Composting biochar and digging it into the soil before planting is a best practice that needn't be followed in all situations. When mulch is needed, especially for warmth-loving plants, biochar could be a better choice than straw or other common dressings. As I pointed out in my previous post, this mimicking of a natural fire's residue gives the biochar an opportunity to become somewhat charged and inoculated while holding moisture in the ground.

My pepper plants basking in the heat from a top-dressing of biochar and black plastic
Plants need three things to exist: Nutrients, Water, and a suitable atmosphere that contains Light. Charging biochar with nutrients and getting it wet make it an excellent buffer for the first two needs. For the sake of completeness, I've been trying to imagine how biochar could also buffer a plant's need for light, allowing it to make sugar without total reliance on photosynthesis. If it does this, it would be by use of an alternative energy source, e.g. electric current.

The discharge of electrical currents around plants is touted by some to aid plants in many ways, including improvement of their capacity for photosynthesis. Or perhaps, rather than using light in conjunction with chlorophyll, plants can use electricity through their roots to power the transformation of CO2 and water into sugar.

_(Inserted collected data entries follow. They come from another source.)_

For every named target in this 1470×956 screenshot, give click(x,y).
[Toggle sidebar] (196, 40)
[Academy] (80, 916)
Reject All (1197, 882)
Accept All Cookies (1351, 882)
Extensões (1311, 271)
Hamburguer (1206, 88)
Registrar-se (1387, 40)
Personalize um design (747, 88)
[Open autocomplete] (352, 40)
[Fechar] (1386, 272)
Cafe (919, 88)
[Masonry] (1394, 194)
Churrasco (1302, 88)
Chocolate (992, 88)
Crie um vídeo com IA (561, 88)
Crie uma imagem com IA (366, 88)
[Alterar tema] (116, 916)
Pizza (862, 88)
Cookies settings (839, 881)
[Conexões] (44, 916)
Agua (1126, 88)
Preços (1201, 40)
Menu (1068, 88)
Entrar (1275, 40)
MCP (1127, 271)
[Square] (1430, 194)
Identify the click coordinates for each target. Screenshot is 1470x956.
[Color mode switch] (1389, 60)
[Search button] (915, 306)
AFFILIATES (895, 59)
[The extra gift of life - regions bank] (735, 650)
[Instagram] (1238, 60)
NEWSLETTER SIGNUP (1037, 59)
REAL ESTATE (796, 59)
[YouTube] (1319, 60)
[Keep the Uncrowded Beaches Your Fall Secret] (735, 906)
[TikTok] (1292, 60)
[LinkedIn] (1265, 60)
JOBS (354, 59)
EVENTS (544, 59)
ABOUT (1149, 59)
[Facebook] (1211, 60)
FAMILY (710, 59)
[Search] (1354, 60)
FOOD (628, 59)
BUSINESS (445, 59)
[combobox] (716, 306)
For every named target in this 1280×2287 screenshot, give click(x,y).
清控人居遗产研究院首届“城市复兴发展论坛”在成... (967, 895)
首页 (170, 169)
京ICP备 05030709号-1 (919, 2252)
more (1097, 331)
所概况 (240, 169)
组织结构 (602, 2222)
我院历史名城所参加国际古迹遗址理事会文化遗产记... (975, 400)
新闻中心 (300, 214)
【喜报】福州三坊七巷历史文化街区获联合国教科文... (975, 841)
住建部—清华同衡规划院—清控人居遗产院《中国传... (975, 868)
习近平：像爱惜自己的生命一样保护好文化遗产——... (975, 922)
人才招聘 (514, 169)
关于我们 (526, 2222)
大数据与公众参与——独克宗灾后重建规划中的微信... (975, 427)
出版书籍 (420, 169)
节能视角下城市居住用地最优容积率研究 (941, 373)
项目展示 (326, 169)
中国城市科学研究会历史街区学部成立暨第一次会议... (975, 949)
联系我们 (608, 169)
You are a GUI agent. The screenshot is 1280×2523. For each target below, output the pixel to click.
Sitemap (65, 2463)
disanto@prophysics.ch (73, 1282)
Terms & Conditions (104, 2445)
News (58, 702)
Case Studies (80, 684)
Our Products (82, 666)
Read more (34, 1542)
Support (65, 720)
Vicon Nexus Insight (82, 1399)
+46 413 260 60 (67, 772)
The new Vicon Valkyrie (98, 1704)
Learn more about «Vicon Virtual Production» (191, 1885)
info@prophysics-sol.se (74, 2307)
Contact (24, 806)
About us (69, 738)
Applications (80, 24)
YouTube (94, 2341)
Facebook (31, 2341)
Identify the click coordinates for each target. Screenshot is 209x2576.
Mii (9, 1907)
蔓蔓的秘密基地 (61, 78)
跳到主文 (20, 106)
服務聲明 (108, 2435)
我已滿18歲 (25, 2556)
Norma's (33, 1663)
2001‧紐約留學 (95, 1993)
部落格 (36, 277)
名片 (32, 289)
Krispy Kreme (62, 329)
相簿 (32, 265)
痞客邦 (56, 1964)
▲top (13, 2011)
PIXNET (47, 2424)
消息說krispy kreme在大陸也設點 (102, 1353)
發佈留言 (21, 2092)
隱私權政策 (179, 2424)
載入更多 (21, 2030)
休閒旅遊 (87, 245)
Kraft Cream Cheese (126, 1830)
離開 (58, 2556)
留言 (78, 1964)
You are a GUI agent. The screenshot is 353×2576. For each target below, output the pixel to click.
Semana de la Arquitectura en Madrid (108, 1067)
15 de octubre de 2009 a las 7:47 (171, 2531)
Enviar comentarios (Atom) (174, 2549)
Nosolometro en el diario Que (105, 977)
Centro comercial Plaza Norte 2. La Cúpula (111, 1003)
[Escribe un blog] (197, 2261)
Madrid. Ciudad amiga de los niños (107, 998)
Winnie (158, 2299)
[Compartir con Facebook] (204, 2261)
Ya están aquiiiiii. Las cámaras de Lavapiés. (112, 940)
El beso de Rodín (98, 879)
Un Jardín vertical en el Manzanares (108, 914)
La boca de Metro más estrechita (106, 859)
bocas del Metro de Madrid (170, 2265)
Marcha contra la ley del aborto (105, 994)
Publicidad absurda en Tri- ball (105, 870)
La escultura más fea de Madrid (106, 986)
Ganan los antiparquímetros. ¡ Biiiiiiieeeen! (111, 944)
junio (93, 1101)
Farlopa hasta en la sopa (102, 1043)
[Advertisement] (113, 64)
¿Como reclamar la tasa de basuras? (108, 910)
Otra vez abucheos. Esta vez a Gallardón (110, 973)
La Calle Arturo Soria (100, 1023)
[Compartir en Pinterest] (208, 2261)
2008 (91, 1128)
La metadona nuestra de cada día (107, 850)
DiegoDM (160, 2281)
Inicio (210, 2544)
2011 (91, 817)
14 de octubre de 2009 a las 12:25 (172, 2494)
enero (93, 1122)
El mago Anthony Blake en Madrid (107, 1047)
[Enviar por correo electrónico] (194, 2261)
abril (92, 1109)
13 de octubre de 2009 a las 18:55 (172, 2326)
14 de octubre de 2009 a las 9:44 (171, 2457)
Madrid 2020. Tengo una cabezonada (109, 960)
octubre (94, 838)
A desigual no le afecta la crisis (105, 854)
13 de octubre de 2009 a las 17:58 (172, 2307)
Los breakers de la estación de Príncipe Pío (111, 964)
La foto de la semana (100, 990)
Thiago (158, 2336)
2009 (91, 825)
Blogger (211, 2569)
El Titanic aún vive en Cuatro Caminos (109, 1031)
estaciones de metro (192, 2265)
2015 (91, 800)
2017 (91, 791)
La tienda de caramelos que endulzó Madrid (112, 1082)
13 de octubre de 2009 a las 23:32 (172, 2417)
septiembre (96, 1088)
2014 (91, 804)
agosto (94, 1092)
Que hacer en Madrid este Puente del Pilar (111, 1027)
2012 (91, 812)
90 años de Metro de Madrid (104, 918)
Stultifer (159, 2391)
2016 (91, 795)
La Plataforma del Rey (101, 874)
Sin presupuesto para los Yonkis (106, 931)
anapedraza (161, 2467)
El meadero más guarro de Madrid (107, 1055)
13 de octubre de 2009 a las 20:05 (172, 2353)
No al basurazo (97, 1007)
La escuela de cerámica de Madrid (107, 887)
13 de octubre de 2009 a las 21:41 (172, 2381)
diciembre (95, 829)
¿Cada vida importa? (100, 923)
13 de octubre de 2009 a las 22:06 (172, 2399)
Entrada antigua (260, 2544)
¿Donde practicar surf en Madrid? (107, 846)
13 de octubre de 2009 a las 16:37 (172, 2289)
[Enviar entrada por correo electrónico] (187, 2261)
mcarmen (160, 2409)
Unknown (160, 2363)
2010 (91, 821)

Biochar has a quasi-graphene micro-crystalline structure that could make it able to generate photoelectrons by sunlight impingement, which it might then store capacitively until its conductivity is raised by filling with rainwater, allowing the electrons to discharge into the ground. Alternatively, rain could deposit cations on the graphene-like micro-crystals to trigger current. In these ways, biochar top-dressings might act as a photosynthesis buffer on rainy days when sunlight is lacking.

These conjectures enable me to maintain the notion that biochar can provide assurance of plants' three essential inputs. If biochar provides sufficient assurance, then maybe the government will see fit someday to subsidize farmers with biochar instead of crop insurance.

Now, (speaking of assurance) I doubt that exposure to the elements is going to fully prepare biochar for incorporation into the soil over a single season. Using a 50-50 mix of compost and biochar as a top-dressing, however, might be just the ticket.